La vicenda: la moglie vanta un credito derivante da assegno di mantenimento stabilito nella sentenza di separazione personale. Intraprende un’esecuzione immobiliare contro il marito. Questi si oppone ed eccepisce in compensazione un controcredito derivante dall’adempimento, da parte sua, di un mutuo fondiario stipulato da entrambi.
Il Tribunale di Palermo accoglie l’opposizione del marito e condanna l’ex moglie al pagamento della somma eccedente la compensazione.
La moglie propone appello. La Corte di Appello di Palermo rigetta il gravame affermando che il divieto di compensazione dei crediti alimentari non poteva trovare accoglimento in quanto il credito oggetto del titolo esecutivo non aveva natura strettamente alimentare o, perlomeno, non era stata offerta nessuna prova in merito a quanto, quel credito, riguardasse gli alimenti per i figli.
Si arriva così in Corte di Cassazione. Gli Ermellini, con sentenza n. 9686 del 26.05.2020, affermano che il ricorso, oltre ad essere in parte inammissibile, risulta infondato.

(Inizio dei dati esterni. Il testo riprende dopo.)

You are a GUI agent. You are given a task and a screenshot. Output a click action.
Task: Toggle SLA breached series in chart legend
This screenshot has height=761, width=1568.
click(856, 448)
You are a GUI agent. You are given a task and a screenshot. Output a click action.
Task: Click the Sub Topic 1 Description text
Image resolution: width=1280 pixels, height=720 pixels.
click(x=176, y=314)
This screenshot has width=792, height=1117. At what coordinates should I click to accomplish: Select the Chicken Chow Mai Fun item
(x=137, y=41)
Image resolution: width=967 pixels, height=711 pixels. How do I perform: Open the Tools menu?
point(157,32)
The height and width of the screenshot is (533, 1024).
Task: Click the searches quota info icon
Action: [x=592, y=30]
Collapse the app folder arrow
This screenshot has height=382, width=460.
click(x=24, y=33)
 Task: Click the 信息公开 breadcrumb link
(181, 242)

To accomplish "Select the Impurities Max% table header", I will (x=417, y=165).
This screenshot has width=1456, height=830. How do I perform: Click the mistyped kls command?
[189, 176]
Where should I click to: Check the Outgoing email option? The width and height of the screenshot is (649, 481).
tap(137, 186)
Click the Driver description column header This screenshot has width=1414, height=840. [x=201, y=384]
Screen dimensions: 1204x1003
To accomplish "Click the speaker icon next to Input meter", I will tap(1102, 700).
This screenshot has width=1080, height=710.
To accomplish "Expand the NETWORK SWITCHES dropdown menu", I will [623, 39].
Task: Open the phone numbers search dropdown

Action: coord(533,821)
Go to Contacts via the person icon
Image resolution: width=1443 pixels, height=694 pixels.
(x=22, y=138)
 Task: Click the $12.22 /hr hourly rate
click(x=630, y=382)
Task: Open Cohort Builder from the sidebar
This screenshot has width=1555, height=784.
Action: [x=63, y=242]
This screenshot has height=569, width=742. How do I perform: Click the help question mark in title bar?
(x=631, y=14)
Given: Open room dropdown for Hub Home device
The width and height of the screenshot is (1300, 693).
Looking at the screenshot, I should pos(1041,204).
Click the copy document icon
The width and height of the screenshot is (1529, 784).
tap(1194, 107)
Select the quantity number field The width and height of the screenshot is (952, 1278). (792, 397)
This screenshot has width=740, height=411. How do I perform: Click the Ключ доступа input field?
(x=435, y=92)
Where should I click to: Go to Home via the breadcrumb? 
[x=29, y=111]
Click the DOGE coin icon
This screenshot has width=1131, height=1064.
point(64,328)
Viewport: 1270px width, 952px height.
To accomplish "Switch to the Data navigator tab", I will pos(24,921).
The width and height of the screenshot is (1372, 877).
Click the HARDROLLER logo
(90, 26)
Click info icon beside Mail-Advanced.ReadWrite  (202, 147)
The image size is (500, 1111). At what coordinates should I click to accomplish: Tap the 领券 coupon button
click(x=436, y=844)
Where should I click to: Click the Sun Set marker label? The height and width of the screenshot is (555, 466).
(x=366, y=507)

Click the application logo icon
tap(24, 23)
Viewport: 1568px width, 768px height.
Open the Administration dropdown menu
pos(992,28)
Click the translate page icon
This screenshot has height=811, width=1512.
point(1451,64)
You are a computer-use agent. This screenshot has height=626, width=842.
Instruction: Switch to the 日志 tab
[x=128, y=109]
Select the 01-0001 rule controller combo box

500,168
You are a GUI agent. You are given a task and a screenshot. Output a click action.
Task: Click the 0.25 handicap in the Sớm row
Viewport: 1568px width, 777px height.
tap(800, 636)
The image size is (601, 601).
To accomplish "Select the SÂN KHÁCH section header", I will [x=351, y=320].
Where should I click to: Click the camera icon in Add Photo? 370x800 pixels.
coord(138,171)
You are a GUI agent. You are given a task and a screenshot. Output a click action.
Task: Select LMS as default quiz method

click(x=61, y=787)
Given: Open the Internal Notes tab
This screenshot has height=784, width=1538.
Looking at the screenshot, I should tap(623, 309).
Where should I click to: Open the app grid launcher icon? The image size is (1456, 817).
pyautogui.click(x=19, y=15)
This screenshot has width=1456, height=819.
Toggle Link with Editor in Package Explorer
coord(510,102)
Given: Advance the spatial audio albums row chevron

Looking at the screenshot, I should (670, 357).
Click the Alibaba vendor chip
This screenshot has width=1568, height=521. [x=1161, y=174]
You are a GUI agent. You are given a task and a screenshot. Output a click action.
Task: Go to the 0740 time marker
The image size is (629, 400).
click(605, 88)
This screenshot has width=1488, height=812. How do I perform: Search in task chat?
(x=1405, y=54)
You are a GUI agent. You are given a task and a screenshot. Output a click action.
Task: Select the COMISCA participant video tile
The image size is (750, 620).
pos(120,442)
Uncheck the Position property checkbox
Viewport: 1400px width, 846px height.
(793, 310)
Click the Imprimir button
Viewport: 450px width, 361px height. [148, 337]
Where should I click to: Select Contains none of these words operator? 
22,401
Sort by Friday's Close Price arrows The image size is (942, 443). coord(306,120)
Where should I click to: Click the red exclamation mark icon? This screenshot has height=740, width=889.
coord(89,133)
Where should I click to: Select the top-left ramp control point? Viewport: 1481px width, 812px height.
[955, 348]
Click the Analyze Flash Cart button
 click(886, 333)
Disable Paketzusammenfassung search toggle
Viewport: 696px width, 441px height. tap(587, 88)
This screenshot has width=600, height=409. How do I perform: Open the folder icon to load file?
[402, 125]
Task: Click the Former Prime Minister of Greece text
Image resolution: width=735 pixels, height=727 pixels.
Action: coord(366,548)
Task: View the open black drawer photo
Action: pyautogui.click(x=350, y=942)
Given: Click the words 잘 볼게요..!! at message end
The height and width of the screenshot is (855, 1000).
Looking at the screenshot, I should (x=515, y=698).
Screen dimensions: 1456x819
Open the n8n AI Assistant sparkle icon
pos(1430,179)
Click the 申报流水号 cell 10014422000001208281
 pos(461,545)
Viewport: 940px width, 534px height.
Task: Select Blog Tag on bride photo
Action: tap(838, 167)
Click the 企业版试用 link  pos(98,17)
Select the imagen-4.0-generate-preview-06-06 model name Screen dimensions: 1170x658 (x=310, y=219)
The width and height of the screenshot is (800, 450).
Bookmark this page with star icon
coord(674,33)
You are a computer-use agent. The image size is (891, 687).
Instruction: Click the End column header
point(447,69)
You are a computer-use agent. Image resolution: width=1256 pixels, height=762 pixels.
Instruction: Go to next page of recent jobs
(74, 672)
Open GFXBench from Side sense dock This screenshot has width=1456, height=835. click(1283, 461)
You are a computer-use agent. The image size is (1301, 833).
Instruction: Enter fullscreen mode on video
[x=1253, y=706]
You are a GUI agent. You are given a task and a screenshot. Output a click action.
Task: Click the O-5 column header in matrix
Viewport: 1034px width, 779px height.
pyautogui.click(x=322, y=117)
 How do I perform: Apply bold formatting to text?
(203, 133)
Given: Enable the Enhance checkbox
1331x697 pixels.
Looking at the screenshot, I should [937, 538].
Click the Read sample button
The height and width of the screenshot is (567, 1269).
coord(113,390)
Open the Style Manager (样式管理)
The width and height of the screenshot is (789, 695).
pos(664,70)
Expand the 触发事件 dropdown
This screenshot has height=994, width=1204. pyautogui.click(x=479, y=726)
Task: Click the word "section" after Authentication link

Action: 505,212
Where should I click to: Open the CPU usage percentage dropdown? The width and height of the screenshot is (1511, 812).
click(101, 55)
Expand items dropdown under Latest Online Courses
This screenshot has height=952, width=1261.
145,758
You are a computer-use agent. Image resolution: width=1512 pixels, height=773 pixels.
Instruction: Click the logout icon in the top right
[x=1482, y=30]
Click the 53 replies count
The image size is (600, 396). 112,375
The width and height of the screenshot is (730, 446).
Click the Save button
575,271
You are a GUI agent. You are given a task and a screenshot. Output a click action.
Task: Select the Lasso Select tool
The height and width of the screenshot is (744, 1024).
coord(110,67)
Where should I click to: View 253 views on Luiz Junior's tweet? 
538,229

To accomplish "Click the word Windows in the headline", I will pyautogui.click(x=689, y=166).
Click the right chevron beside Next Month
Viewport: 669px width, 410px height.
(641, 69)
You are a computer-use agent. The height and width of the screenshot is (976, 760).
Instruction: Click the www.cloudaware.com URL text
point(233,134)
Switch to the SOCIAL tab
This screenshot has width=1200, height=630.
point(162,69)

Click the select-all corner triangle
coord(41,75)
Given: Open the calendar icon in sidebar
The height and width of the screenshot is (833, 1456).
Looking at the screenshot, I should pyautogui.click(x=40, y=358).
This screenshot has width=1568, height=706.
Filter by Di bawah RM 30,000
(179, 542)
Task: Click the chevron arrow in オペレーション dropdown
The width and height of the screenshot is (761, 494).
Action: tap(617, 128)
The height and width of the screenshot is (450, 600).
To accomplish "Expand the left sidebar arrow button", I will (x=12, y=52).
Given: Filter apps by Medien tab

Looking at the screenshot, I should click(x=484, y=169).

In particolare, la Corte ribadisce che, secondo la giurisprudenza di legittimità, «il credito relativo al mantenimento dei figli, anche maggiorenni, se ancora economicamente non indipendenti, è propriamente alimentare». Si tratta di un «credito che presuppone uno stato di bisogno strutturale perché riferito a soggetti carenti di autonomia economica e, come tali, titolari di un diritto di sostentamento conformato dall’ordinamento con riguardo alla complessiva formazione della persona».
Ne consegue, chiarisce la Corte, che “la ragione creditoria è indisponibile e impignorabile se non per crediti parimenti alimentari e, di conseguenza, non compensabili”.
Tuttavia, la medesima cosa non può dirsi per il credito a titolo di mantenimento del coniuge che non ha pari struttura e che trova la sua fonte legale nel diritto all’assistenza materiale inerente al vincolo coniugale e non nell’incapacità della persona che versa in stato di bisogno.
Al debitore esecutato, quindi, è consentito opporre in compensazione al creditore esecutante un controcredito, purché certo e, laddove ancora illiquido, di importo superiore al credito azionato esecutivamente.
La Suprema Corte, quindi, rigetta il ricorso dell’ex moglie: “al credito per mantenimento del coniuge azionato esecutivamente non possa in alcun caso opporsi in compensazione, ex art. 615 c.p.c., un controcredito certo e illiquido ma di pronta liquidazione”.